I see this same strength and determination in every person I’ve seen speak or post about their experience at the chapel.  The daughter of Craig Hayden, who was shot while kneeling next to her, wrote of her experience.  Her sister-in-law urged everyone to share it:

When [the shooter] came over to me I felt very calm, peaceful even as I kneeled next to my dad, my hands still on dad. It felt like a long time I stared into his eyes while answering his question.  The only way I can describe it is I saw into his soul. I never took my eyes off his eyes, something happened, I saw pain, he felt lost. I deeply felt it with every fiber of my being. I forgave him, I forgave him right there, not in words, but with my heart.

Her fearless love matters.

Written by the daughter of shooting victim Craig Hayden via Jennifer Hayden

Enduring to the end is the victory of charity and peacemaking.

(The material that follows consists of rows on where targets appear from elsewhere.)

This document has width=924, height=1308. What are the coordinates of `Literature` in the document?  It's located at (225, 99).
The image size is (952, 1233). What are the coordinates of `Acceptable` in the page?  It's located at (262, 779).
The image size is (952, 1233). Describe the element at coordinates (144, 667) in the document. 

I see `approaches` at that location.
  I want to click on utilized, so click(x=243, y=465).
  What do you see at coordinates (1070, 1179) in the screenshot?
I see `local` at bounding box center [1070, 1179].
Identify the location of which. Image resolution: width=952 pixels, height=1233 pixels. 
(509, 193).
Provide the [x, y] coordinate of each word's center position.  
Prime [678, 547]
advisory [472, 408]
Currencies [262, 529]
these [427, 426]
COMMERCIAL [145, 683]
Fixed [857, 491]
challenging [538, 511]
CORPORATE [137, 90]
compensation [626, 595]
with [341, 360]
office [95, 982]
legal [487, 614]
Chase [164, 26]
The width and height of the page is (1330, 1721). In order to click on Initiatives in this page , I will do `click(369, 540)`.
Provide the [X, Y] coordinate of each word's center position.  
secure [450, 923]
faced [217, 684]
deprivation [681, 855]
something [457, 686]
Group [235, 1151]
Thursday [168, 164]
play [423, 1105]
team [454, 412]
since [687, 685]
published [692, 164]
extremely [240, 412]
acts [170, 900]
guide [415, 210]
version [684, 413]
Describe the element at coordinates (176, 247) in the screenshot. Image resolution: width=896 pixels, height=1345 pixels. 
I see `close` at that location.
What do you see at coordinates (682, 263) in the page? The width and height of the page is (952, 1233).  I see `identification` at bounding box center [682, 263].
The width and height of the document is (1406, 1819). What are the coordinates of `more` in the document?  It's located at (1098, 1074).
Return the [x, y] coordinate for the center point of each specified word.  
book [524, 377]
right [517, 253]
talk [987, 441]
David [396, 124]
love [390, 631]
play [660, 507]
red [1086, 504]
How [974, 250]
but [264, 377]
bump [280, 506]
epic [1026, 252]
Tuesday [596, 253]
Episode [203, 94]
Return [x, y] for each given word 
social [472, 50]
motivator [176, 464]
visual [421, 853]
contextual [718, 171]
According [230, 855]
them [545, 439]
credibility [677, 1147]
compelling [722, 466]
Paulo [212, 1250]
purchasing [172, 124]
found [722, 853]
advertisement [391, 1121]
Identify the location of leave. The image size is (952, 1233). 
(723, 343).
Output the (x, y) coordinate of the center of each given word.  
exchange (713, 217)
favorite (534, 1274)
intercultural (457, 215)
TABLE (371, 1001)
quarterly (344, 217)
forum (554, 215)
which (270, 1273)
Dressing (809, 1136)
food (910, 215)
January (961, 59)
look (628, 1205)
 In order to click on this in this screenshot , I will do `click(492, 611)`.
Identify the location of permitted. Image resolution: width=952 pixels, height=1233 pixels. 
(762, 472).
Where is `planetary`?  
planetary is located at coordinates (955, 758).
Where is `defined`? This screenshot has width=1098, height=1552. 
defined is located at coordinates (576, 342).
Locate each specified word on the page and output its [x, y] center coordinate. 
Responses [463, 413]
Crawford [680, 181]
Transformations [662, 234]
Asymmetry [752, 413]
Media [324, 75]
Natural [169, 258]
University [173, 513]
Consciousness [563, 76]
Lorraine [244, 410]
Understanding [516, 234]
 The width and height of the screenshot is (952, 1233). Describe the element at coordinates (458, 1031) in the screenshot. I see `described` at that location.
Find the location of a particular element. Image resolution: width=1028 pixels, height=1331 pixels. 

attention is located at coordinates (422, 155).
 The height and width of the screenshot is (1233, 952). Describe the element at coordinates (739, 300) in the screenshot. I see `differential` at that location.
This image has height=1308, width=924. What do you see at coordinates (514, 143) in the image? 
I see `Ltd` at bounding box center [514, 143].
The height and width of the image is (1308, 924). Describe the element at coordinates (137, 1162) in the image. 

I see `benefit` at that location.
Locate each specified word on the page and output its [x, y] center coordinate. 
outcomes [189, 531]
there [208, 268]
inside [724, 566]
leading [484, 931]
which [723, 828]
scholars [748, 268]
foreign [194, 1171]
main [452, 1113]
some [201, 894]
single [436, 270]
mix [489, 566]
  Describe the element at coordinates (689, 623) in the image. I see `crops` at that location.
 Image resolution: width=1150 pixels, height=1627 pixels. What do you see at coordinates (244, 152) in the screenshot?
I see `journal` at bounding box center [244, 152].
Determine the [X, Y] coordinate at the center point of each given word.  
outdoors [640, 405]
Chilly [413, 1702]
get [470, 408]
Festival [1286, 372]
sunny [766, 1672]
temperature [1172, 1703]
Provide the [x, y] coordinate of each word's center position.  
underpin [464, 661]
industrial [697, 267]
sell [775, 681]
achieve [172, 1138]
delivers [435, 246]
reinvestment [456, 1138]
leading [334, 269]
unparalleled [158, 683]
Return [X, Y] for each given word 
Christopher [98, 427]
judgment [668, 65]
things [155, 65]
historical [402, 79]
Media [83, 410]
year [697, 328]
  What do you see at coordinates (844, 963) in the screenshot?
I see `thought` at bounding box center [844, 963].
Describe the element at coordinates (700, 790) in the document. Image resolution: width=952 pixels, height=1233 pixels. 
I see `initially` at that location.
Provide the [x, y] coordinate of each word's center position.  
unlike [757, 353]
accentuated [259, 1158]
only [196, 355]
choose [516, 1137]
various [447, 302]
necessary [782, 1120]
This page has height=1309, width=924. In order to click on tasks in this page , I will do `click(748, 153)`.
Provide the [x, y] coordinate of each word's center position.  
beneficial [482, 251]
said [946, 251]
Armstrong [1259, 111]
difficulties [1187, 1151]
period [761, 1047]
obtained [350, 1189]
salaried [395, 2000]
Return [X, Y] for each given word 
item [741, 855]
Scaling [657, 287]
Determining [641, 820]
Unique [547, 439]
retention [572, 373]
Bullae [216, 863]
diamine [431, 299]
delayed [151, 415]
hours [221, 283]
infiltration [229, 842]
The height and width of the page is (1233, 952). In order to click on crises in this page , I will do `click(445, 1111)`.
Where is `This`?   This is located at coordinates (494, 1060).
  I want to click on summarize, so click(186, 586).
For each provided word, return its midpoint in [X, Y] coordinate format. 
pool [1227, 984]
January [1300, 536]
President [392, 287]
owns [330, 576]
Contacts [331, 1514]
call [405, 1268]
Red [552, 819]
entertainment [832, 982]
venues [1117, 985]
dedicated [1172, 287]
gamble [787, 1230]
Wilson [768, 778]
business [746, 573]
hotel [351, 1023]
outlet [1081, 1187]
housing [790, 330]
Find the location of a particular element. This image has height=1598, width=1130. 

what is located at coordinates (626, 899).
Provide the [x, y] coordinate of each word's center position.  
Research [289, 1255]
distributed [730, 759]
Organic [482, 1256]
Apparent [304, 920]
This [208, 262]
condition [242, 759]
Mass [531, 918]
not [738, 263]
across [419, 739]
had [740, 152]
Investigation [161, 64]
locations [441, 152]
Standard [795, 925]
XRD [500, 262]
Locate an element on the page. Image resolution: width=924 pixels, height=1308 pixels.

This image of the ubiquitous chapel Welcome Visitors plaque depicts both definitions of enduring to the end.  It lasted, it remained.  And its ardent, important message, surrounded by charred scars, is the perfect visual of suffering patiently.

visitors welcome - enduring to the end
Visitors Welcome plaque at the Grand Blanc, Michigan, chapel

May “the peace of God, which passeth all understanding” be with our brothers and sisters in Grand Blanc, Michigan, whose lives have testified of the Giver of that peace, and may it spread to every heart through all the world.